> **Work required**:
Copy the material from the line with "Click the Control" through the line with "tap(659, 15)", replacing "arrow" with "pointer" and changing nothing else.
BEGIN Input rows
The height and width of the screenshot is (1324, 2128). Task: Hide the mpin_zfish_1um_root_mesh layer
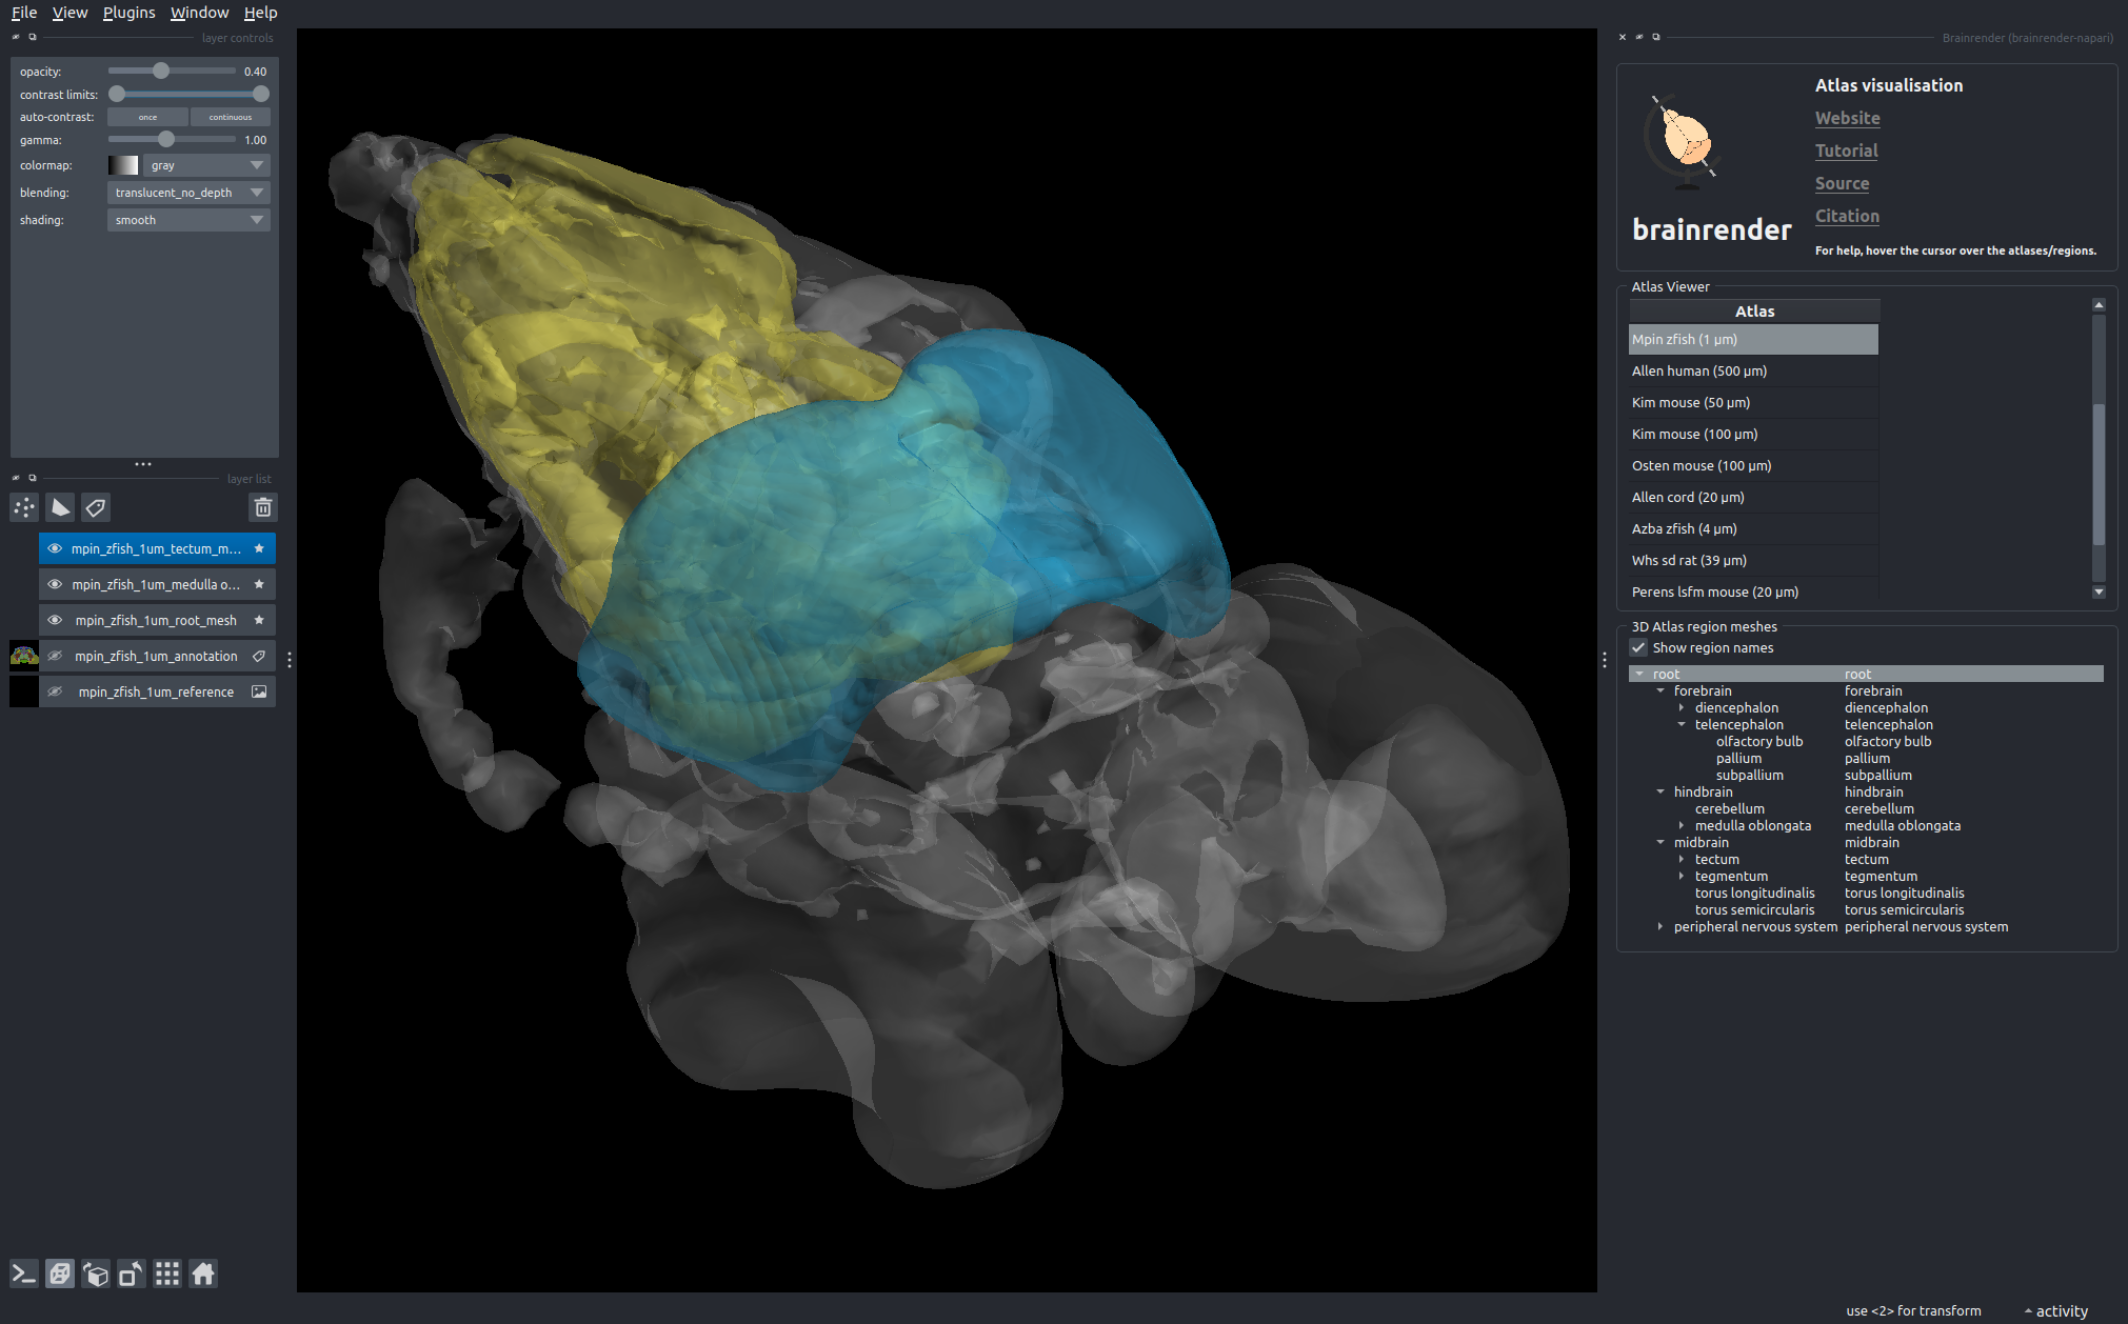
END Input rows
BEGIN Input rows
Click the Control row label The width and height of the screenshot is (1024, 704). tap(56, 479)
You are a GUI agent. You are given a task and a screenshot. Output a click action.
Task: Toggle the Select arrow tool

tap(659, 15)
END Input rows
BEGIN Input rows
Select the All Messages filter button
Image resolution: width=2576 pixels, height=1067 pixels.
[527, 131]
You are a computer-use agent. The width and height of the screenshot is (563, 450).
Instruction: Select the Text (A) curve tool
END Input rows
> **Answer to the exercise**:
Click the Control row label The width and height of the screenshot is (1024, 704). tap(56, 479)
You are a GUI agent. You are given a task and a screenshot. Output a click action.
Task: Toggle the Select pointer tool

tap(659, 15)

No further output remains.